To mark the centenary of the Junta para Ampliación de Estudios e Investigaciones Científicas (JAE), the Ministry of Culture, through the Sociedad Estatal de Conmemoraciones Culturales, the Ministry of Education and Science, through the Consejo Superior de Investigaciones Científicas, the Fundación Francisco Giner de los Rios [Institución Libre de Enseñanza] and the Residencia de Estudiantes wished to pay tribute to this institution and its protagonists.
This exhibition aims to introduce to the general public the relevance of the Junta project of modernization. Its program of reform includes grants for graduate studies abroad, the development of cutting edge scientific research, and the educational renewal.
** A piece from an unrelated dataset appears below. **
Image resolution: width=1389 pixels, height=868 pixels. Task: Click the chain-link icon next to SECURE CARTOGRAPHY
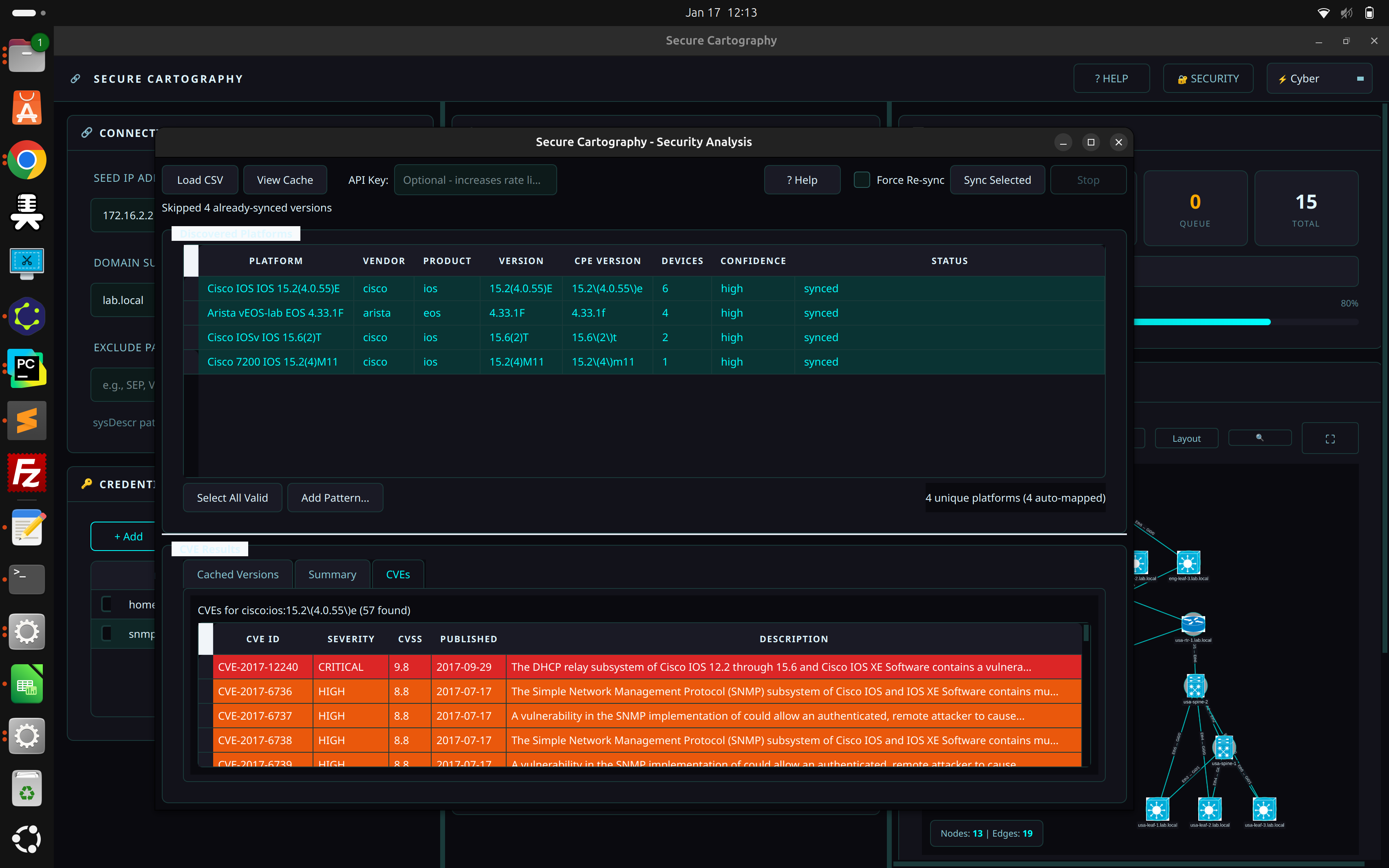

The JAE was an autonomous institution under the auspices of the Ministry of Education and was chaired by Santiago Ramón y Cajal until his death in 1934. It used two means to achieve its objectives: scholarships and training abroad, and new research centers. More than 2,000 scholars and scientists benefitted from its programs, many of which were important figures in science, the arts, and the humanities. The JAE was a "lab" in itself, testing a new model of modernization through science in Spain.
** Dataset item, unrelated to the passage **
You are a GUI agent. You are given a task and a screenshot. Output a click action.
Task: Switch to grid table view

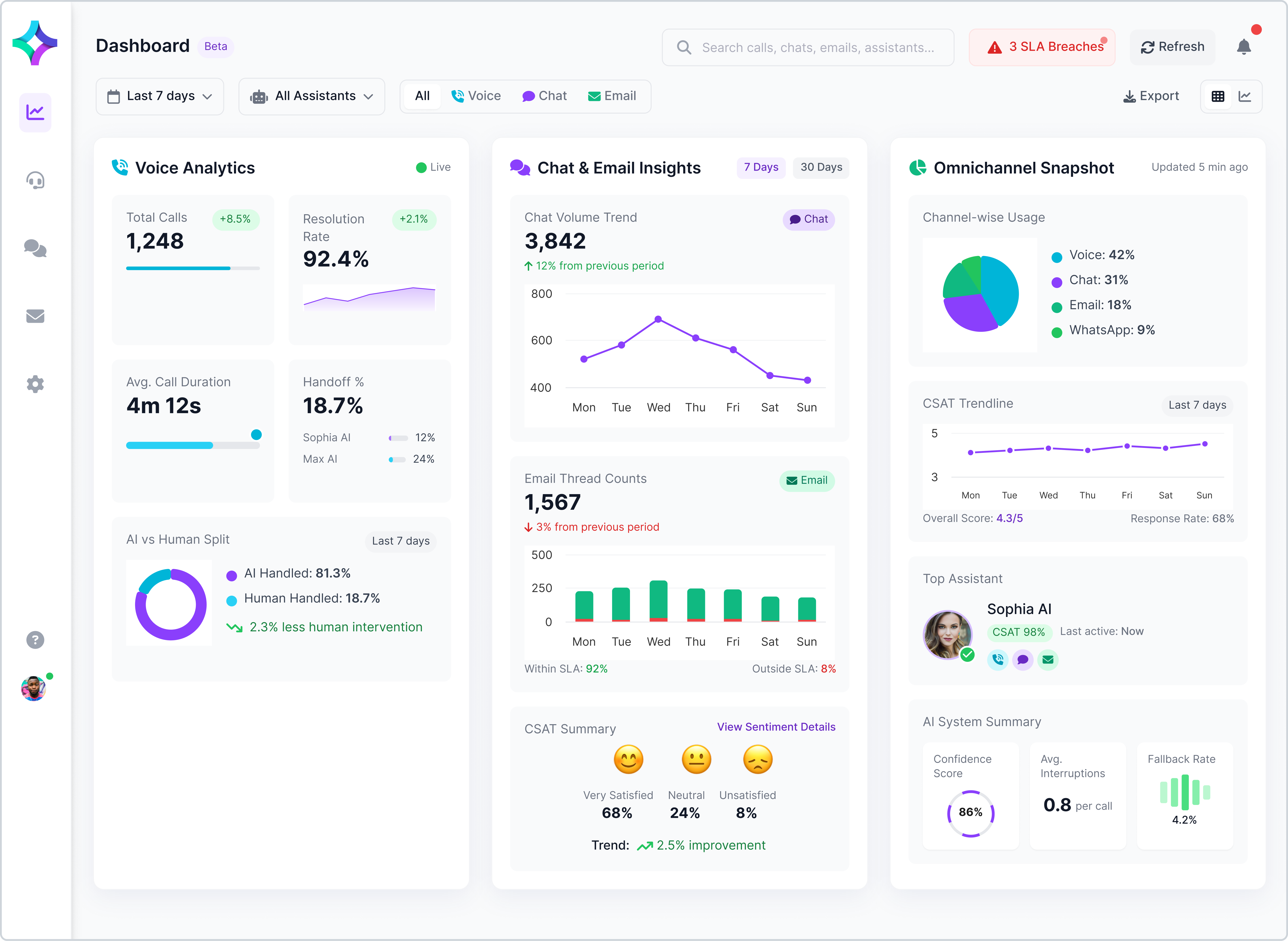click(x=1218, y=96)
The exhibition is divided into two distinct sections. One shows the history of the JAE and its protagonists. The other, in the Transatlantic Pavilion, which used to house Juan Negrín and Pío del Río Hortega laboratories, presents five items representing the main areas of research and pedagogical renewal: the neuron, speech, matter, the Guadarrama sierra and education. This approach aims to show the scientific knowledge developed in the JAE through practical proposals, thereby keeping something vital to this institution, its spirit of renewal.